#2: Leduc Poker | Class Materials

Solving Poker Games

Typically solving a 2-player poker game is defined as finding a Nash equilibrium strategy for both players. This is straightforward to define and has been the target of much poker research, but means finding a fixed strategy that doesn’t adapt to opponents and might not be the most profitable strategy in a field of a variety of opponents.

Small poker games can be solved through linear programming given a matrix of strategies at each information set and a matrix of payoffs (see here for more details).

As we prepare to solve larger games, we start to look at iterative algorithms.
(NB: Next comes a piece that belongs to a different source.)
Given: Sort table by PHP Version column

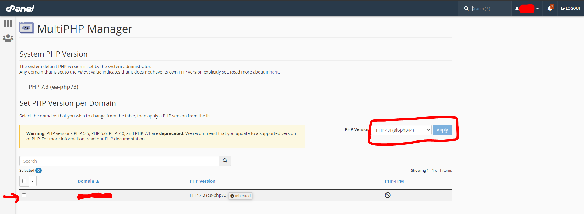Looking at the screenshot, I should pyautogui.click(x=202, y=181).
The core feature of the iterative algorithms is self-play by traversing the game tree over all infosets and tracking the strategies and regrets at each.

Regret and EV

Regret is a measure of how much each strategy at an infoset is preferred and is used as a way to update strategies.

For a given P1 strategy and P2 strategy, a player has regret when they take an action at an infoset that was not the highest-EV action at that infoset.

Regret Exercise

What is the regret for each action?

Action Regret
A
B
C
Action Regret
A 4
B 2
C 0
Expected Value Exercise

If taking a uniform strategy at this node (i.e. \(\frac{1}{3}\) for each action), then what is the expected value of the node?
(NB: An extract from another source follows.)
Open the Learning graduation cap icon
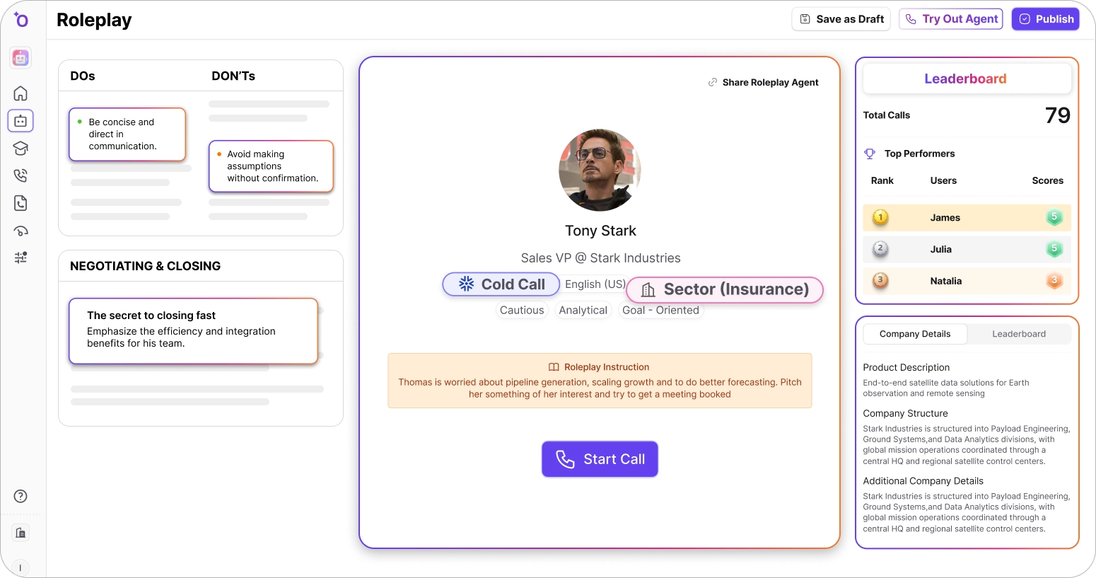 click(x=21, y=148)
\(\mathbb{E} = \frac{1}{3}*1 + \frac{1}{3}*3+\frac{1}{3}*5 = 0.33+1+1.67 = 3\)

Poker Regret Exercise

In poker games, the regret for each action is defined as the value for that action minus the expected value of the node. Give the regret values for each action under this definition.

Action Value Poker Regret
A 1 -2
B 3 0
C 5 2

At a node in a poker game, the player prefers actions with higher regrets by this definition.

Counterfactual Regret Minimization

The most popular method for iteratively solving poker games is the Counterfactual Regret Minimization (CFR) algorithm. A good resource on CFR is this 2015 paper from the University of Alberta.
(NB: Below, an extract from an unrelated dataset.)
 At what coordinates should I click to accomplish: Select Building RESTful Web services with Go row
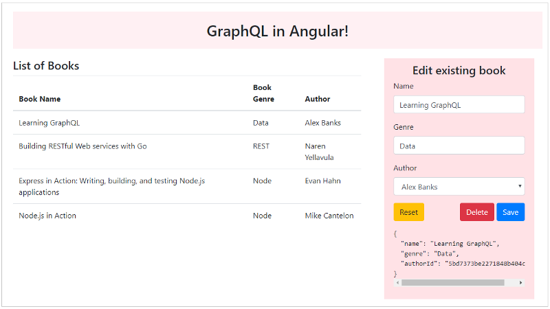coord(187,152)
The handout solver does not exactly use CFR. You can make updates to the solver however you would like, including modifying it to become CFR.

What is a counterfactual?

Actual event: I didn’t bring an umbrella, and I got wet in the rain

Counterfactual event: If I had brought an umbrella, I wouldn’t have gotten wet

CFR Algorithm Parts

  • Tabular storing strategies and regrets at each infoset

  • Regrets based on action values compared to node EV, which is based on counterfactual values

  • Regret minimization, usually regret matching, to get new strategies

  • Average strategy converges to Nash equilibrium

  • CFR+ variation such that regrets can’t be <0

  • Linear CFR such that regrets are weighted by their recency

  • Sampling methods

    • External: Sample chance and opponent nodes

    • Chance: Sample chance only

    • Outcome: Sample outcomes